Let mole fraction of liquid A in solution = `x_(A)`
Mole fraction of liquid B in solution , `x_(B) = 1 - x_(A)`
` p = p_(A)^(@)x_(A) + p_(B)^(@)x_(B) or = p_(A)^(@) x_(A) + p_(B)^(@) (1-x_(A))`
` p = 600mm Hg`
` 600 = 450 x_(A) = 700(1-x_(A))`
solving `" " x_(A) = (100)/(250) = 0.4`
Mole fraction of liquid A = 0.4
Mole fraction of liquid B = 1 -0.4 = 0.6
Calculation of composition of vapour phase .

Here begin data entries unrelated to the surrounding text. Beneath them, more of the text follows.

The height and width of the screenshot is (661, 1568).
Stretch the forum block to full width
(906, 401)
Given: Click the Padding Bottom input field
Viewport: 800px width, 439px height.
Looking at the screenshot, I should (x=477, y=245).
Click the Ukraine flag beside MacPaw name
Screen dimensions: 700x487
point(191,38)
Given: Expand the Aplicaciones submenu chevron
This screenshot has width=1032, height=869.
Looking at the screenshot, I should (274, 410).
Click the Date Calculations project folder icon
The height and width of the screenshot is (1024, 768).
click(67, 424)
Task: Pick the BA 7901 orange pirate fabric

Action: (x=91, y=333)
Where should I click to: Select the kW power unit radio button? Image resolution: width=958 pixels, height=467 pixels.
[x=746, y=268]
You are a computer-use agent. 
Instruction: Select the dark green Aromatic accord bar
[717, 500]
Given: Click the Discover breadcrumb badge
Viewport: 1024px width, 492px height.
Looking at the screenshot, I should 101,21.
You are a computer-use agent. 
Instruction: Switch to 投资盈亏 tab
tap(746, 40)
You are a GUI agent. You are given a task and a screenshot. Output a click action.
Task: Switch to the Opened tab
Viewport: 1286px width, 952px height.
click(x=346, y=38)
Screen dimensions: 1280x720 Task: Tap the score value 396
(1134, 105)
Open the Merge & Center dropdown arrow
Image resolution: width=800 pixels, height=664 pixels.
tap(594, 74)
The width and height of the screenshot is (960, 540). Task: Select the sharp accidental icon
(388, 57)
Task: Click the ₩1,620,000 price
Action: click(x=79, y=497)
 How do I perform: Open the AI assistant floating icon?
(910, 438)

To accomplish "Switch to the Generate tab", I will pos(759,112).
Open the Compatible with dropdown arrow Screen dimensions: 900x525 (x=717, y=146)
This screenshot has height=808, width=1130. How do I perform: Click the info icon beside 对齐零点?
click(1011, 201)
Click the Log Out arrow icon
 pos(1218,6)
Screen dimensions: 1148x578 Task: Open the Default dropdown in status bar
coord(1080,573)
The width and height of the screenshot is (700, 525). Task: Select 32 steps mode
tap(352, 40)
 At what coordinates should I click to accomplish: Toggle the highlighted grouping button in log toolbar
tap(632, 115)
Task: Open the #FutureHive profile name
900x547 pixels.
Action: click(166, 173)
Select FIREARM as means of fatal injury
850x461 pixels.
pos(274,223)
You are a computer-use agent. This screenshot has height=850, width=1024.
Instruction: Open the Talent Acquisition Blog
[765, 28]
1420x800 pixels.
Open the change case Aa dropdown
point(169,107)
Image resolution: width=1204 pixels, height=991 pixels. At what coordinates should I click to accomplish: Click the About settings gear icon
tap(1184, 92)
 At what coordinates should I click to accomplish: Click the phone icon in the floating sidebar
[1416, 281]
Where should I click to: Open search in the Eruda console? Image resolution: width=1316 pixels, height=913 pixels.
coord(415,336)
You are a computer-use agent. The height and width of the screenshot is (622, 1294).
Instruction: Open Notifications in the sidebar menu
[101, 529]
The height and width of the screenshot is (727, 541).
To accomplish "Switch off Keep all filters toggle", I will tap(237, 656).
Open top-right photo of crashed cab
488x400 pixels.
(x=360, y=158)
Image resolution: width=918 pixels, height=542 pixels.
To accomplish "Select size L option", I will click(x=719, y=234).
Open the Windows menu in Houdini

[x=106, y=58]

`p_(A) = p_(A)^(@)x_(A) = 450 mm xx 0.4 = 180`
`p_(B) = p_(B)^(@) x_(B) = 700 xx 0.6 = 420 mm`
`p_("total") = p_(A) + p_(B) = 180+420 = 600 mm `
`y_(A) = (p_(A))/(p_("total")) = (180)/(600) = 0.3`
`y_(B) = (p_(B))/(p_("total")) = (420)/(600) = 0.7`